● EXTRAIT À LIRE

Des Iraniens entre peur et révolte

Article publié le 10/08/2009 Dernière mise à jour le 13/08/2009 à 10:20 TU

Les autorités dénoncent toujours l’ingérence étrangère dans les affaires politiques intérieures du pays. Le pouvoir conteste notamment les déclarations des pays occidentaux, mettant en doute la validité du procès instruit contre les opposants intérieurs et extérieurs du régime. En France, le président Nicolas Sarkozy a déclaré que la libération de la jeune française Clotilde Reiss était un « objectif prioritaire ». Témoignage d'une Iranienne qui raconte comment se sont déroulées les manifestations et la répression.

Des milliers de personnes ont manifesté le 9 juillet à Téhéran pour marquer le 10e anniversaire des émeutes étudiantes et afficher leur hostilité au pouvoir.(Photo: Reuters/via Your View)

Des milliers de personnes ont manifesté le 9 juillet à Téhéran pour marquer le 10e anniversaire des émeutes étudiantes et afficher leur hostilité au pouvoir.
(Photo: Reuters/via Your View)

Sepideh Farkhondeh a rencontré une étudiante iranienne Mariam, qui a assisté en juin et en juillet aux manifestations contre la réélection controversée de Mahmoud Ahmedinejad. Cette étudiante explique que Téhéran, la capitale, est quadrillée par les forces de l'ordre, mais que cela n'empêche pas la population de défiler dans les rues, pacifiquement, même si la police et les miliciens répriment à tour de bras. Mariam explique d’abord comment elle et des membres de sa famille ont vécu la manifestation du 9 juillet.

● CONSIGNES
A - Répondez brièvement aux questions suivantes sur l'article consacré aux manifestations en Iran.
(i) À quelle date l'article a-t-il été publié ?
(ii) Comment Nicolas Sarkozy a-t-il qualifié la libération de Clotilde Reiss ?
(iii) Quel anniversaire les manifestants du 9 juillet à Téhéran entendaient-ils marquer ?
B - Poursuivez l'article sur les manifestations en Iran à la suite de sa dernière phrase.
Les enregistrements ne jouent aucun rôle ici.

● LIGNES DE DONNÉES
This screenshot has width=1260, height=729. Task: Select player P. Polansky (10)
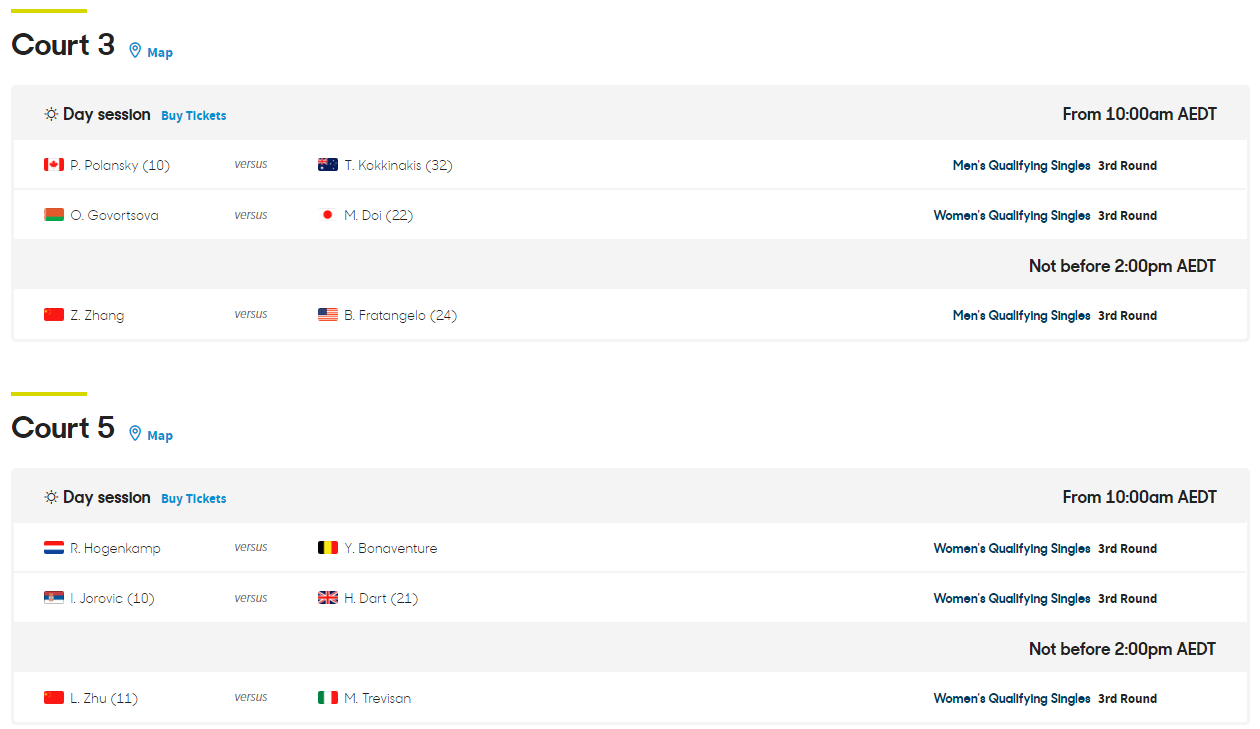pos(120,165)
---
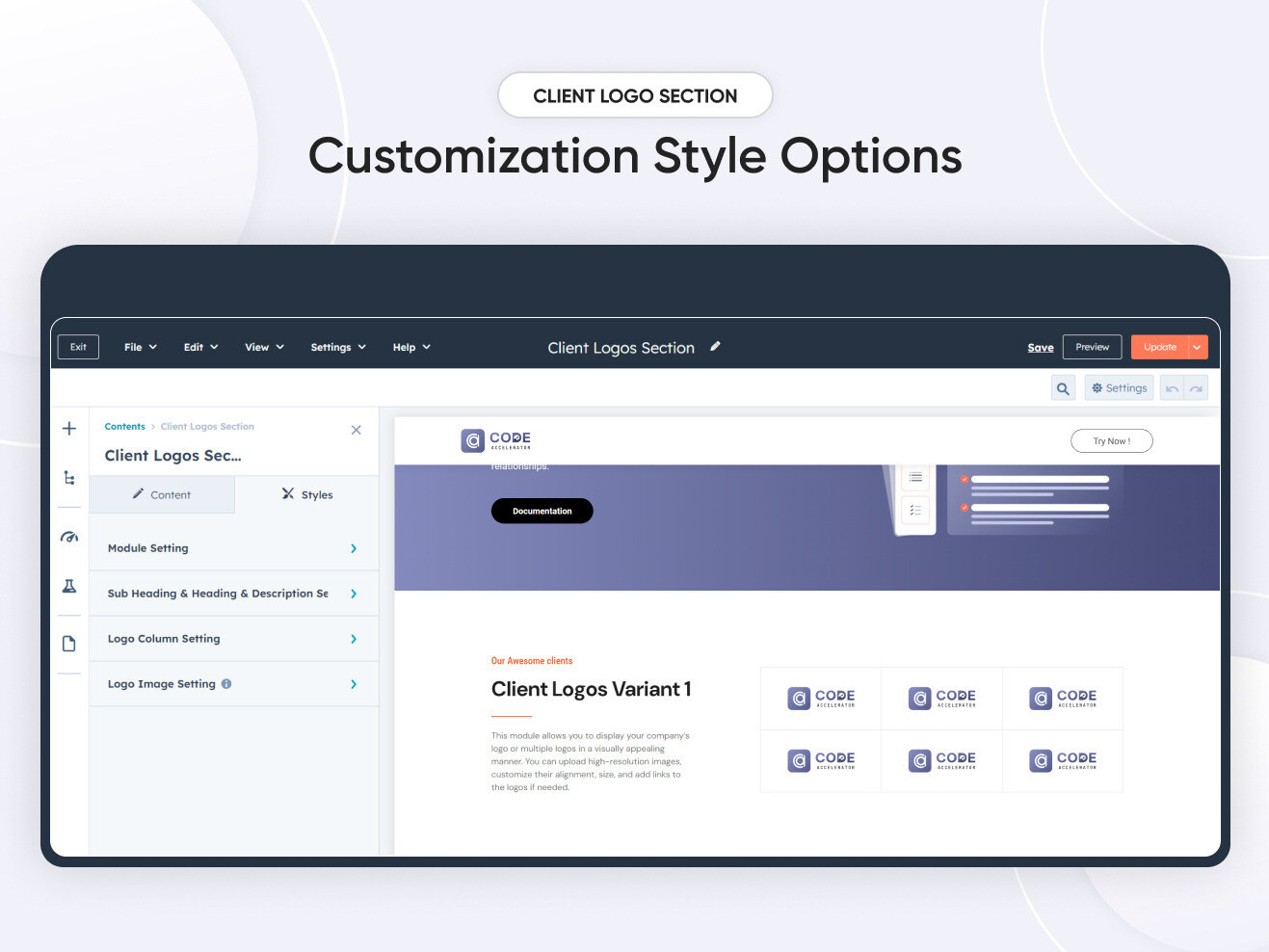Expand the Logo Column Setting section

● RÉPONSES
A -
(i) Le 10/08/2009.
(ii) D'« objectif prioritaire ».
(iii) Le 10e anniversaire des émeutes étudiantes.

B -
Mariam : On se dirigeait avec ma mère et mes deux sœurs vers l’avenue de la Révolution. Il y avait plein de policiers partout. Ce n’étaient pas des policiers, mais des miliciens habillés dans une tenue étrange. De la tête aux pieds, ils étaient habillés en noir, leur visage recouvert d’un masque noir, ils étaient armés avec des matraques, des pistolets. Il y en a un que j’ai vu moi-même, de mes propres yeux, il avait une sorte de grande épée, comme un couteau de boucherie mais beaucoup plus grand que ça et il chassait les gens avec ça. Donc, il faisait vraiment peur aux gens. Il a commencé à lancer du gaz lacrymogène, d’autres gaz qui piquent et ensuite te paralysent complètement, tu ne peux plus bouger, tu as l’impression de suffoquer, c’est vraiment horrible… Il a commencé à lancer ses gaz, les gens se sont dispersés.

Nous, nous avons perdu ma petite sœur. Ce n’était pas possible de la joindre par portable, parce que les portables ne marchaient plus. On voyait les miliciens qui venaient vers nous, mais ma mère, qui avait peur parce qu’on avait arrêté ma petite sœur, ne voulait pas bouger, et  donc elle restait là. Elle a insisté pour qu’on retrouve ma sœur. Les miliciens se sont approchés de nous et nous ont demandé de partir. Et puis, ils ont commencé à nous insulter et du coup, ma mère s’est fâchée, elle a dit : « Moi, je resterai ici, si vous voulez m’arrêter, arrêtez-moi ». Du coup, un milicien a donné un coup de pied dans le ventre de ma mère. Il faut vous expliquer que ma mère est une personne très religieuse, très pratiquante. Le jour de la manifestation, elle était habillée en manteau long et elle ne se teint jamais les cheveux, donc elle avait les cheveux gris. Elle était toute simple et en plus, c’est une institutrice à la retraite. Le milicien qui nous a brutalisées, a commencé à nous insulter. Il a appelé ma mère « une prostituée » alors qu’elle était juste inquiète pour ma petite sœur.

Sepideh Farkhondeh : Mais pourquoi votre mère continue-t-elle d’aller dans les manifestations ? Est-ce qu’elle se considère comme un partisan de Moussavi ?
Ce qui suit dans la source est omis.